Filed under Amazon, Application Mgmt, Cloud Computing, Everything, Google App Engine, IT Systems Mgmt, Utility computing, Virtualization

9 Responses to Backward-compatible vs. forward-compatible: a tale of two clouds

  1. Really enjoyed this post. Exactly what we’re thinking. So is customizable PaaS, forward and backward compatible?

  2. Hi Yoram. I don’t think it’s possible to be both backward and forward compatible. But I am not sure what you mean by “customizable PaaS”, could you please elaborate?

  3. What if you could create additional compute types according to your needs? These compute types could come with specialized operating systems and software services unique to your IT operations (ie backward compatible). For example, you may need a special type of application server and upon request you can have your requirements implemented and integrated into the cloud. This would also allow you to be forward compatible and standardize a development environment.

  4. Yoram,

    OK I get that, in concept at least. To the extent that the legacy apps you are trying to migrate are based on some reusable framework that can be pulled out and delivered as a new type of PaaS container. Though if this framework is just a “black box” from the Cloud provider point of view then you are not going to get all that many benefits in this approach compared to traditional IaaS approach of bundling the framework w/ the app.
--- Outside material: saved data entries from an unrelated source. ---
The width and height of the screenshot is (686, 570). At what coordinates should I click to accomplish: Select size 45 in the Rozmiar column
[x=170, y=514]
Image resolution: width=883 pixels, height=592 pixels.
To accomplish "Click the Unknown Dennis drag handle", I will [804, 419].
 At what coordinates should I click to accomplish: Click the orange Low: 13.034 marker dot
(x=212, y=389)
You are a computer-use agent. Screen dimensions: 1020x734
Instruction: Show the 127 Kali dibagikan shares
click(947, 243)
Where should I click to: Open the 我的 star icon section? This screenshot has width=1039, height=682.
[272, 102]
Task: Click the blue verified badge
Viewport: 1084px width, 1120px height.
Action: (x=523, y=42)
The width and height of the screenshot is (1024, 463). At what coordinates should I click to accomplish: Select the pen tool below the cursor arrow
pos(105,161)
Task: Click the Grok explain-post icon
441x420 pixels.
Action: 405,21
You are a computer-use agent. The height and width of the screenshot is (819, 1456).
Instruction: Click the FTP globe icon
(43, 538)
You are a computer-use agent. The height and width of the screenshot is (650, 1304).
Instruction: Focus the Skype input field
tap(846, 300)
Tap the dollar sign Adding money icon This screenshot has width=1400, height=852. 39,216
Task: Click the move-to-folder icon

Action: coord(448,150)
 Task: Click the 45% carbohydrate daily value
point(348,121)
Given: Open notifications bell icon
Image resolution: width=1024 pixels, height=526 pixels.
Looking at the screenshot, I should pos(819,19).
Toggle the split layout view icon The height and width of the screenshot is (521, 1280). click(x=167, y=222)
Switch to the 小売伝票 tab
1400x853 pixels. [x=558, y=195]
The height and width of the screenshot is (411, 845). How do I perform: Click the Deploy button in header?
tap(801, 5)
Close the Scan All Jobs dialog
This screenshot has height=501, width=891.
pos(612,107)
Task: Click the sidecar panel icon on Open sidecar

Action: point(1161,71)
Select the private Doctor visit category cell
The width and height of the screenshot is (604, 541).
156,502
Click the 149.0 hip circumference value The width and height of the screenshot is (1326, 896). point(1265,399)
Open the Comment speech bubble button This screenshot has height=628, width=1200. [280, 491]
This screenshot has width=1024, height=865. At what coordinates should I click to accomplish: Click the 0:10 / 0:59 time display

    For example, Google did a fair amount of work on their Java and Python runtimes to offer them as PaaS containers that exhibit great operational characteristics. If you asked them to offer the same thing for Cold Fusion or ASP.Net, they’d have to do serious engineering in these runtimes too. Otherwise they won’t be able to provide nearly the same scalability/resilience and low cost of operation for these platforms that they do w/ Python and Java.

    There is no silver bullet, but I can see how what you describe could be a new cost/benefit trade-off point on the axis from backward-compatible to forward-compatible. Though I am still unclear on the specifics and whether it all adds up in practice. Interested in any info/pointer you can share on this.